Exercise is one of the best ways to get happiness-boosting chemicals, like endorphins, into your brain, and it’s something that research proves again and again. “For some people, exercising at high intensity three times a week for just 30 minutes at a time can provide the same benefits as some of the most powerful psychiatric medications,” psychologist Tal Ben-Shahar told Real Simple. “Yoga, for its part, seems to have additional calming (and happy-making) effects on both the brain and the parasympathetic nervous system.”

14Start A Gratitude Journal

Taking some time to focus on the positives in your life can have a profound impact on your overall attitude.

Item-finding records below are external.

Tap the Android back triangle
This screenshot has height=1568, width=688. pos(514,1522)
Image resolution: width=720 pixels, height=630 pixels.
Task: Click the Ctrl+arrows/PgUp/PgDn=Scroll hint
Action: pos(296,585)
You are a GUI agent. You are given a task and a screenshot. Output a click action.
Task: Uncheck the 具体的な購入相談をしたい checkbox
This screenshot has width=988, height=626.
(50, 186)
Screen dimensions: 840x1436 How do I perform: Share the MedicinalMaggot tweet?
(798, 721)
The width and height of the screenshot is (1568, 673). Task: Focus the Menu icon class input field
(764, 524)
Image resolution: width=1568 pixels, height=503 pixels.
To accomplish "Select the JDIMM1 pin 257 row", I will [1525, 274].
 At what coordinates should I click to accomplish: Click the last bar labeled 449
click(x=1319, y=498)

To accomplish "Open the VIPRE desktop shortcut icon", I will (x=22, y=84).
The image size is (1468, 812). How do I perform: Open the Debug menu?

Whether you spend each morning jotting down your gratitudes in a journal, or you simply play the “name three things you’re grateful for” bedtime game with your kids, research shows being grateful is a key component to happiness. In one study published in The Journal of Happiness, participants who wrote three letters of gratitude over a three-week period showed increased happiness and life satisfaction, and decreased depressive symptoms.

15Start A Meditation Practice

Science shows that meditation physically changes your brain, boosting grey matter in the left prefrontal cortex (where happiness lives). And according to ABC News Anchor Dan Harris, author of 10% Happier, starting with just five minutes a day is a good start.